Everyone is a fraud. That's the first rule.


----------



## Daniel James (Apr 7, 2019)

Trust me mate we have all been there. Just brush this one off and get onto the next one. Try to focus on the things that inspired you to try in the first place 

-DJ


----------



## Leandro Gardini (Apr 8, 2019)

Nothing works better than a nap or a good sleep.


----------



## Ashermusic (Apr 8, 2019)

Daniel James said:


> Trust me mate we have all been there. Just brush this one off and get onto the next one. Try to focus on the things that inspired you to try in the first place
> 
> -DJ



Agreed DJ.


----------



## Nick Batzdorf (Apr 8, 2019)

A professor at Berklee named Ken (Pul-something... can't remember his last name) said something that's stuck with me:

If you liked an idea when you first came up with it, trust that rather than your feelings after having heard it over and over while working on it.
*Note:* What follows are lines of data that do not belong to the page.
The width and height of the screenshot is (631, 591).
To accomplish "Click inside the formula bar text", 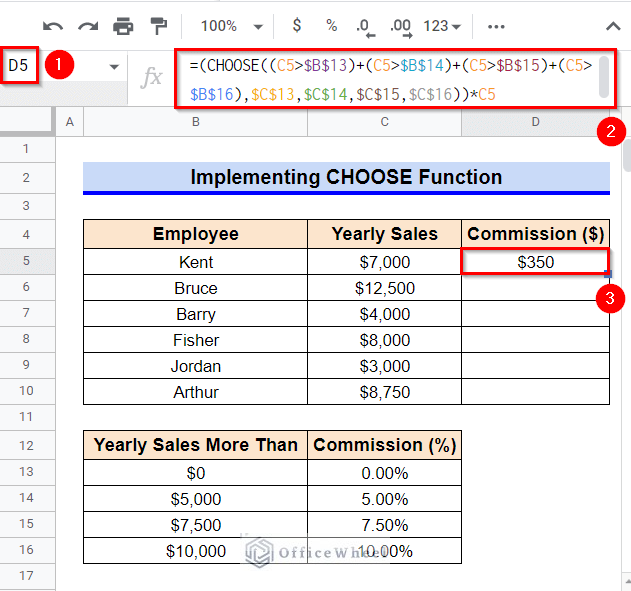I will pos(390,78).
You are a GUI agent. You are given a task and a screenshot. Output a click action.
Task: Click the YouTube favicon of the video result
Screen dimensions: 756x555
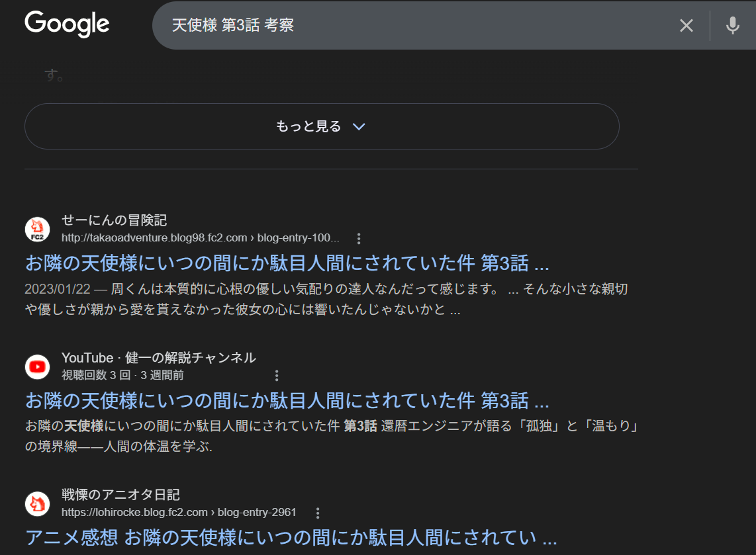[38, 366]
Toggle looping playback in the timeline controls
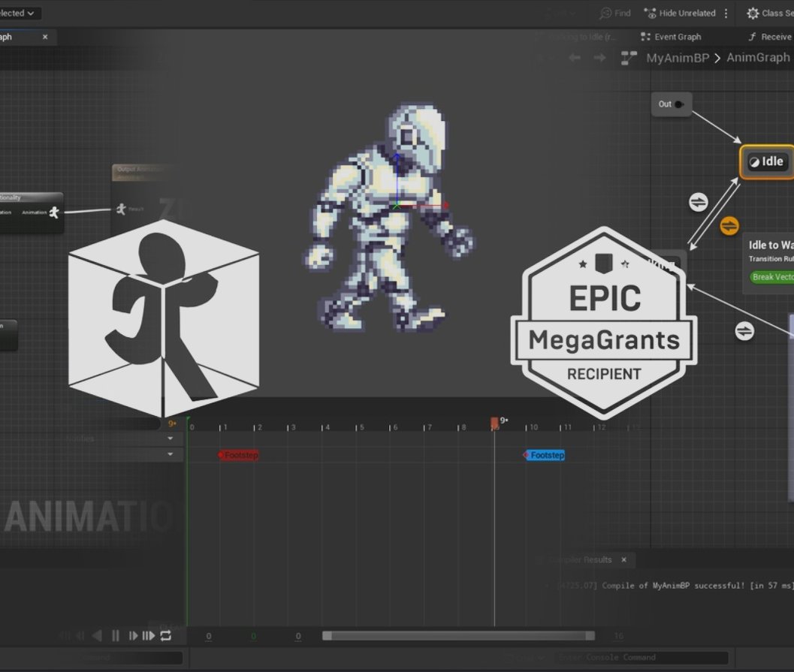This screenshot has height=672, width=794. [x=164, y=635]
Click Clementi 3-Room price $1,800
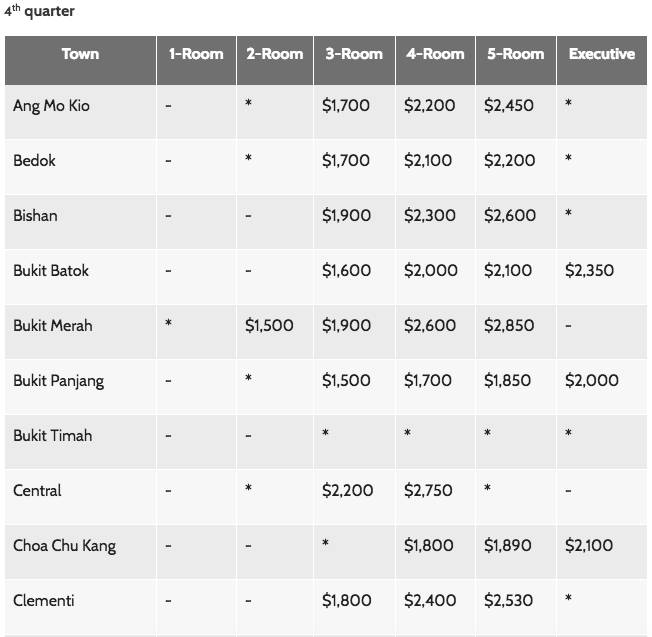The width and height of the screenshot is (652, 637). tap(347, 600)
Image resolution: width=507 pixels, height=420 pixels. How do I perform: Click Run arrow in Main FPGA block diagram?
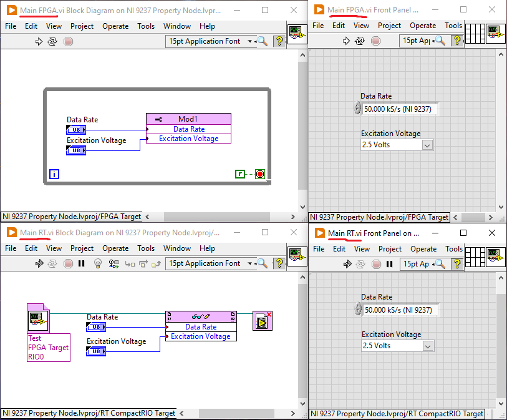click(39, 41)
Yes, sometimes seemingly obvious lines like that stick with me.


----------



## Nick Batzdorf (Apr 8, 2019)

Ken Pulman? Pohlman? Something like that...


----------



## halfwalk (Apr 8, 2019)

Nick Batzdorf said:


> A professor at Berklee named Ken (Pul-something... can't remember his last name) said something that's stuck with me:
> 
> If you liked an idea when you first came up with it, trust that rather than your feelings after having heard it over and over while working on it.
> 
> Yes, sometimes seemingly obvious lines like that stick with me.



This is simple yet wise, and applicable to so much more than just music. With so much crowding our heads every moment, it's easy to forget why we fell in love with something or someone in the first place. And when we fall into these patterns of self-loathing, i.e. "I suck" or whatever, our brains actually start to rewire themselves so that negativity becomes our default state (!). This feedback loop can, among other things, make you feel stuck in the Impostor Syndrome mud. So it's important to remind yourself of the things that don't suck, and sometimes that means adjusting your perspective (e.g. thinking about how you felt about the idea when you first came up with it, rather than after having heard it over and over).

Modesty is healthy, but don't be too hard on yourself; it's actually bad for your brain!


----------



## angeruroth (Apr 8, 2019)

halfwalk said:


> This is simple yet wise, and applicable to so much more than just music. With so much crowding our heads every moment, it's easy to forget why we fell in love with something or someone in the first place. And when we fall into these patterns of self-loathing, i.e. "I suck" or whatever, our brains actually start to rewire themselves so that negativity becomes our default state (!). This feedback loop can, among other things, make you feel stuck in the Impostor Syndrome mud. So it's important to remind yourself of the things that don't suck, and sometimes that means adjusting your perspective (e.g. thinking about how you felt about the idea when you first came up with it, rather than after having heard it over and over).
> 
> Modesty is healthy, but don't be too hard on yourself; it's actually bad for your brain!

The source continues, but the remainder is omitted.